Zoom Video Communications is getting even more entangled in politics. The $62 billion videoconferencing service temporarily suspended a U.S.-based Chinese activist account after members held an event commemorating China’s Tiananmen Square crackdown in 1989. Like the Chinese owner of TikTok, Zoom founder Eric Yuan needs to start thinking about how to fork his technology or silo his operations to stay in the good graces of Beijing and Washington.

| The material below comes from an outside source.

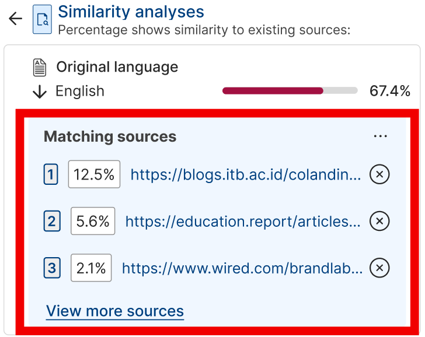Screen dimensions: 425x337
Task: Click the 12.5% similarity box
Action: (94, 174)
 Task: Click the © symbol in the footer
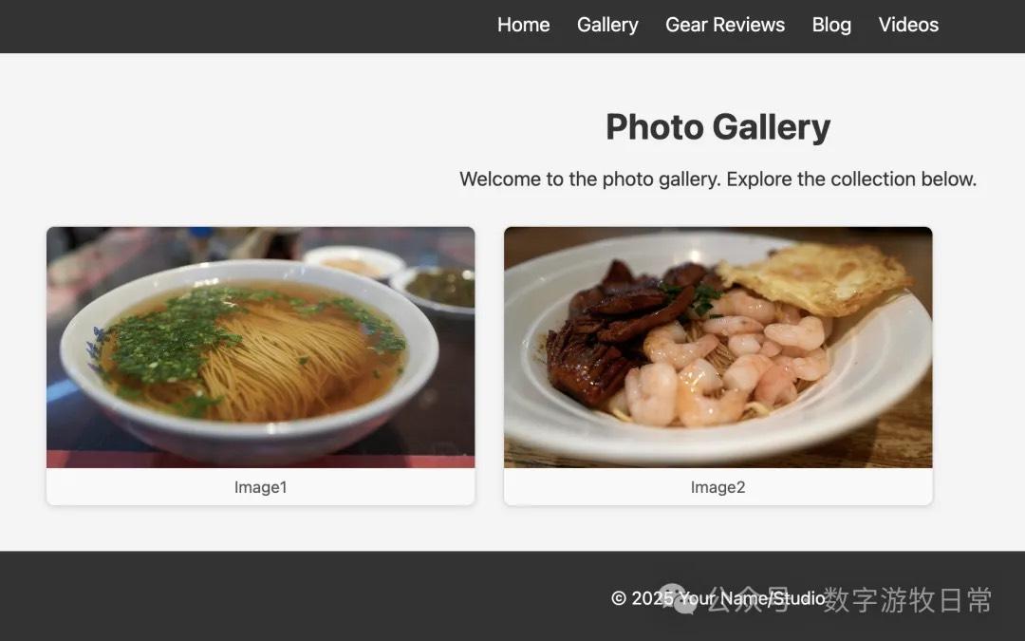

This is not the first time Zoom has come under scrutiny. Internet watchdog Citizen Lab said in April that some Zoom calls made in North America were routed through China along with their encryption keys. Zoom admitted it, and acknowledged that they could do better with their encryption design. In this latest kerfuffle, the Nasdaq-listed company justified closing the Chinese account by saying it must comply with laws in countries where they operate, and the conference had attendees in mainland China. However, it re-activated the account, and said it would modify its processes going forward.

Complying with Chinese monitoring and censorship laws is requisite for any company, foreign or Chinese, that runs internet communications in and out of the People’s Republic. Zoom has extensive research and development centres in China, where it also employed more than 700 employees as of January.

One option, which ByteDance, the Chinese owner of social media app TikTok has explored, according to a Reuters report last month, is shifting some decision-making and research capabilities out of China. Alternatively there could be a technology compromise, like building separate but compatible software products for both markets, a strategy companies like Skype and Evernote experimented with in the past.

Zoom stock is up over 200% this year on the pandemic-induced telecommuting boom, trading at nearly 164 times forward earnings. Revenue growth has been blistering. But the pandemic won’t last forever, whereas diplomatic tensions are here to stay. The sooner Yuan solves his political risk problem, the safer his share price will be.